Barenberg: Ist es das am Ende, was unterm Strich im Moment bleibt angesichts der gescheiterten Projekte im UN-Sicherheitsrat und der Meinungsverschiedenheiten gestern in Tunis, Hoffnung?
Mützenich: Man darf die Hoffnung nicht aufgeben, wobei auf der anderen Seite auch bei mir oft Hilflosigkeit und auch ein Dilemma existiert, weil ich natürlich auch nur mit Worten appellieren kann, mit dem Versuch auch, Gespräche im Hintergrund mit zu begleiten.

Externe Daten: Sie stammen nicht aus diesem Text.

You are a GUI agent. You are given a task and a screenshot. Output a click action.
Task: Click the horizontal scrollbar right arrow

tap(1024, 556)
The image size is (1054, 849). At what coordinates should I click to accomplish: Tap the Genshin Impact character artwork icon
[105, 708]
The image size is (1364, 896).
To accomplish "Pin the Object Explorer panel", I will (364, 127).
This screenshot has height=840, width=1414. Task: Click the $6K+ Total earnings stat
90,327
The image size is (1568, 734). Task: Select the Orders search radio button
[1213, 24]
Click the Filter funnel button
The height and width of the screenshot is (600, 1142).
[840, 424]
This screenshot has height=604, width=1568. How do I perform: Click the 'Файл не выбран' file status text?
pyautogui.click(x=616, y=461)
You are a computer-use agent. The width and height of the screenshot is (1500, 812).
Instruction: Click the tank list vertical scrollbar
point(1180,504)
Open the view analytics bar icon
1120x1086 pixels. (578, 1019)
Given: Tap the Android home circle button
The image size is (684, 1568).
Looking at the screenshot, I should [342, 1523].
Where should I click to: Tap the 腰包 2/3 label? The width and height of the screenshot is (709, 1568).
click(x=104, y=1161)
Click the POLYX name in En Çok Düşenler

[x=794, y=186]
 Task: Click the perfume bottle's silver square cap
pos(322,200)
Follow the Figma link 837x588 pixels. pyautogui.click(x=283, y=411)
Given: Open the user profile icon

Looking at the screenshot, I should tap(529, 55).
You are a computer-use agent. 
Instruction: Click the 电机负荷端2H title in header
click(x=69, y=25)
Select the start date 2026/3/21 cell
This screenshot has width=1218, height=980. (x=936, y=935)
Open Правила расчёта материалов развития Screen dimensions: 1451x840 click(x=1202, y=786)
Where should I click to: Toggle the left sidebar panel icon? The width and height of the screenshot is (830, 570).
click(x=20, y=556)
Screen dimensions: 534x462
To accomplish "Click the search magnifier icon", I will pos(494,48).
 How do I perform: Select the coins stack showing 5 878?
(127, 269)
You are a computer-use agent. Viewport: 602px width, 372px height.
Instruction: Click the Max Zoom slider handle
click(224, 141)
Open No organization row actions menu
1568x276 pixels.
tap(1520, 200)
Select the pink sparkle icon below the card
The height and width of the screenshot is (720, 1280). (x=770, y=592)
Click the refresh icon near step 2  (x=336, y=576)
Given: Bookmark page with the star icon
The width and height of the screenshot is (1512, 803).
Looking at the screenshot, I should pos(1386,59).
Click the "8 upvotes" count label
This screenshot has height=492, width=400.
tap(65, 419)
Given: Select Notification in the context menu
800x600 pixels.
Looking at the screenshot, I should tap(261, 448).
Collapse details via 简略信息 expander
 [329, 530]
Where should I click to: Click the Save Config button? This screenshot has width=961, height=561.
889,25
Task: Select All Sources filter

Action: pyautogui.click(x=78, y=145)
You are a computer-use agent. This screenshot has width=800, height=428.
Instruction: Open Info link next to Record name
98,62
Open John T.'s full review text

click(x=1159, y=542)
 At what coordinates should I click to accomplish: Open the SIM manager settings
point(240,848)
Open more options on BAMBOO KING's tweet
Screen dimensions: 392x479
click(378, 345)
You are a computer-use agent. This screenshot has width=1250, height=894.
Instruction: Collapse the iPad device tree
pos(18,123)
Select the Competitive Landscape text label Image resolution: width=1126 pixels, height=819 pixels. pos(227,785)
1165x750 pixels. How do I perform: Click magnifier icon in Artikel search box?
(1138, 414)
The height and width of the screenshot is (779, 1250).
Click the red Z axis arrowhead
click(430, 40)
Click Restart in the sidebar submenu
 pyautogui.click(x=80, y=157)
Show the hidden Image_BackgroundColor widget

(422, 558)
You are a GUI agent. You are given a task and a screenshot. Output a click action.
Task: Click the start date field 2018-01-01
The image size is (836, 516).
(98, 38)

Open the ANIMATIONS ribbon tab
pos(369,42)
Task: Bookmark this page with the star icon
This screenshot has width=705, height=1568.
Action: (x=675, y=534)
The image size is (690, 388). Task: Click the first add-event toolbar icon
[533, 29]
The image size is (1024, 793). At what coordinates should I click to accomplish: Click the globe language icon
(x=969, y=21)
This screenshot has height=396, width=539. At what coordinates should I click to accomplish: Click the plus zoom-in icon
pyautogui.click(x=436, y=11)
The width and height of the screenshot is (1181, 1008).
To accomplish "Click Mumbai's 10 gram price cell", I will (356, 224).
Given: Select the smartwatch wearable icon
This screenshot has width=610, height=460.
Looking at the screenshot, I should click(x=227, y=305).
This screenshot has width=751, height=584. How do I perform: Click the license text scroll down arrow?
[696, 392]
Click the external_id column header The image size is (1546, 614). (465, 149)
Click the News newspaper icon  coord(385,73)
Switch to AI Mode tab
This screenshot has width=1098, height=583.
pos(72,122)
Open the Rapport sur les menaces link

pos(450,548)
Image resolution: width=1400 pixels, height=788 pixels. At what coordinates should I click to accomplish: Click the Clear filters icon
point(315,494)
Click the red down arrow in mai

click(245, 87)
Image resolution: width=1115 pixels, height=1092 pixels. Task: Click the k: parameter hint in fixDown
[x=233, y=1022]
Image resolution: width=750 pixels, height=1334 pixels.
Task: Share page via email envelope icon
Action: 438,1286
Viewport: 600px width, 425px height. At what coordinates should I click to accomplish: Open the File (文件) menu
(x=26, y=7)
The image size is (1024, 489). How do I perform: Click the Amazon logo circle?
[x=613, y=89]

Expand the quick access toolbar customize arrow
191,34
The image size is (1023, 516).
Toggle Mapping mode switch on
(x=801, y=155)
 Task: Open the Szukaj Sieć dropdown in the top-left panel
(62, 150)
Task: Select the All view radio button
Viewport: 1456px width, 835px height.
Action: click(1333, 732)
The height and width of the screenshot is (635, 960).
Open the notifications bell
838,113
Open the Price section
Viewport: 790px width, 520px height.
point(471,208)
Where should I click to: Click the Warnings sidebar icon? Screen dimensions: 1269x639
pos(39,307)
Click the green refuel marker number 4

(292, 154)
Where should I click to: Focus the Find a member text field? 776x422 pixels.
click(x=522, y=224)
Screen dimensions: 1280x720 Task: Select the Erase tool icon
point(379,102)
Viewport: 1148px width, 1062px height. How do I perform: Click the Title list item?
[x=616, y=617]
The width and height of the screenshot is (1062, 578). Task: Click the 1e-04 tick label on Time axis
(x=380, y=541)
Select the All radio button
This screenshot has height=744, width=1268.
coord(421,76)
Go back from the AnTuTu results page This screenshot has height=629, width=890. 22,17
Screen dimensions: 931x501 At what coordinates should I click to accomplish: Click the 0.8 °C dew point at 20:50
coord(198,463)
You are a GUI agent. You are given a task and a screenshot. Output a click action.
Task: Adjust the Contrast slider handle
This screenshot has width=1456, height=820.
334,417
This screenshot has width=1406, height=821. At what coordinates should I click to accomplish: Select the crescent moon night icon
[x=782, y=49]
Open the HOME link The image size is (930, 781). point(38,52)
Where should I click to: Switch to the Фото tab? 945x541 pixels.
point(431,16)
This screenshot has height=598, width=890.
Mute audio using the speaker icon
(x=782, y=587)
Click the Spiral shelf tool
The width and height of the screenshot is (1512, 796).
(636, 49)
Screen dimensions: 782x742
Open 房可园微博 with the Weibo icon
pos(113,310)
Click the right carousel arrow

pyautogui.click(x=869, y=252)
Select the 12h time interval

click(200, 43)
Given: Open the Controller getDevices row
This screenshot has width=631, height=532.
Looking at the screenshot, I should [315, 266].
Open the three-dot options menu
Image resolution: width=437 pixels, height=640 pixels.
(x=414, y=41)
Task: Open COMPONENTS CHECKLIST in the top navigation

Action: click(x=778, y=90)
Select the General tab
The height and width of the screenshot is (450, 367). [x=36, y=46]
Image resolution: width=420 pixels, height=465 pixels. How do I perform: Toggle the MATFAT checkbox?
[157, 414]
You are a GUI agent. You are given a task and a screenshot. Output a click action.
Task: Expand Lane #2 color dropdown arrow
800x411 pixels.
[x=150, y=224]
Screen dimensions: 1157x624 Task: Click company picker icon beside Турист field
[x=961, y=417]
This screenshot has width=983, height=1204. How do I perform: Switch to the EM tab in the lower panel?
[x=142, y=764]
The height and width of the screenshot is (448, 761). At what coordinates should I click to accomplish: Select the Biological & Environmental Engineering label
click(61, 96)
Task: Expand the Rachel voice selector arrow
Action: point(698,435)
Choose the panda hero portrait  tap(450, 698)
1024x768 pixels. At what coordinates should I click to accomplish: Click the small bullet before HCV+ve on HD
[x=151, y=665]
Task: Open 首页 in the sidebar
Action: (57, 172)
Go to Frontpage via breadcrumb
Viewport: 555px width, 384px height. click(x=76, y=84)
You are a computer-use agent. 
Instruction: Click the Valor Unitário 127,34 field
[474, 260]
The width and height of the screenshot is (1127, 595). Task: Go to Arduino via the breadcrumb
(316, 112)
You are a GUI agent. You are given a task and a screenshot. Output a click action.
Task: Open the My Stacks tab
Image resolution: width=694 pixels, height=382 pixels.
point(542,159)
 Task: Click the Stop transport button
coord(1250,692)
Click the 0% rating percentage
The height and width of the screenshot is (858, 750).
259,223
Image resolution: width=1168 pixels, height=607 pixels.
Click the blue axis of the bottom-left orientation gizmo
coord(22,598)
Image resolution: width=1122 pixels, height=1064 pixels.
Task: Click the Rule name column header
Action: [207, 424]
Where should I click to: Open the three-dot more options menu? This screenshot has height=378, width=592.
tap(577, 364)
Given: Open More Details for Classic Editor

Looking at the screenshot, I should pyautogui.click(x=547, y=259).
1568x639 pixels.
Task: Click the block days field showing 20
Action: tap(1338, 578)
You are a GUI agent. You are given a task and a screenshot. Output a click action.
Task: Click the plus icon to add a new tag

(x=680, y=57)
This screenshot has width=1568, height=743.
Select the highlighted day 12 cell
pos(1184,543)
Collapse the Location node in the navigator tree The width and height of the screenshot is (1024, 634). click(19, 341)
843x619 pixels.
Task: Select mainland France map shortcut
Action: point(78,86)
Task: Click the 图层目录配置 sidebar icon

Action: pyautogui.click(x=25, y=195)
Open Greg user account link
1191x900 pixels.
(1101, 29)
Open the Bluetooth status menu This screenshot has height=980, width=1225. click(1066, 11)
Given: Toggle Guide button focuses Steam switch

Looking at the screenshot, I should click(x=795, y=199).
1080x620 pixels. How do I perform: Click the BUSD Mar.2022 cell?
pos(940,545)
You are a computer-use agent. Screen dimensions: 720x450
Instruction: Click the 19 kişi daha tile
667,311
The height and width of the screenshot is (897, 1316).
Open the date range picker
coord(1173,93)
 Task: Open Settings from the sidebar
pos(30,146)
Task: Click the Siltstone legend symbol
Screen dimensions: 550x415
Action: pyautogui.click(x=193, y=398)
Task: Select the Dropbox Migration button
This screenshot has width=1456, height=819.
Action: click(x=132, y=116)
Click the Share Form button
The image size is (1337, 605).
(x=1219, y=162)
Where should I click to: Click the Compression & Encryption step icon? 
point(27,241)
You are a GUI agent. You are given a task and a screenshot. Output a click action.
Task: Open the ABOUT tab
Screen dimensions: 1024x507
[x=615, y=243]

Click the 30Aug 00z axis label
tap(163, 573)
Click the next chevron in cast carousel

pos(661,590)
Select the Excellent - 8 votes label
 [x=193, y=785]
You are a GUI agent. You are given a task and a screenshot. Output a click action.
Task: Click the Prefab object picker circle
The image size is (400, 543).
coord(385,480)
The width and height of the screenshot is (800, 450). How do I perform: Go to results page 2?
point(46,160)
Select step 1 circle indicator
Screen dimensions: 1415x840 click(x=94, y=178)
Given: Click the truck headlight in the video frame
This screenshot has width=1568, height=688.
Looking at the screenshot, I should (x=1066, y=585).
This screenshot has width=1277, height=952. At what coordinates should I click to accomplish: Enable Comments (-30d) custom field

Aber das sind alles Dinge, die offensichtlich erst in den nächsten Tagen auch wirken. Und deswegen glaube ich schon, dass wir zurzeit uns sehr stark auf die humanitäre Situation konzentrieren müssen, bei aller Tragik der Situation.
Barenberg: Am Montag wollen die Außenminister der EU bei ihrem Rat voraussichtlich neue, weitere Sanktionen gegen das Regime verabschieden, jedenfalls ins Spiel bringen. Kann das noch etwas bewirken, kann das noch etwas ändern?
Mützenich: Es ist zumindest ein Zeichen auch an diejenigen, die eben vom Ausland eine stärkere Aktivität wünschen, dass wir eben auch versuchen, mit solchen Instrumenten zu signalisieren, wir wollen das Regime weiter isolieren, dafür brauchen wir aber auch eben Partner. Und deswegen ist die Bühne nach meinem Dafürhalten neben der Kontaktgruppe weiterhin die Vereinten Nationen. Und hier müssen wir stärkste Anstrengungen unternehmen, um wenigstens doch zu einer Resolution im Sicherheitsrat zu kommen.
Barenberg: Der außenpolitische Sprecher der SPD im Bundestag Rolf Mützenich, danke für den Besuch im Studio!
Mützenich: Vielen Dank für die Einladung!
Äußerungen unserer Gesprächspartner geben deren eigene Auffassungen wieder. Deutschlandradio macht sich Äußerungen seiner Gesprächspartner in Interviews und Diskussionen nicht zu eigen.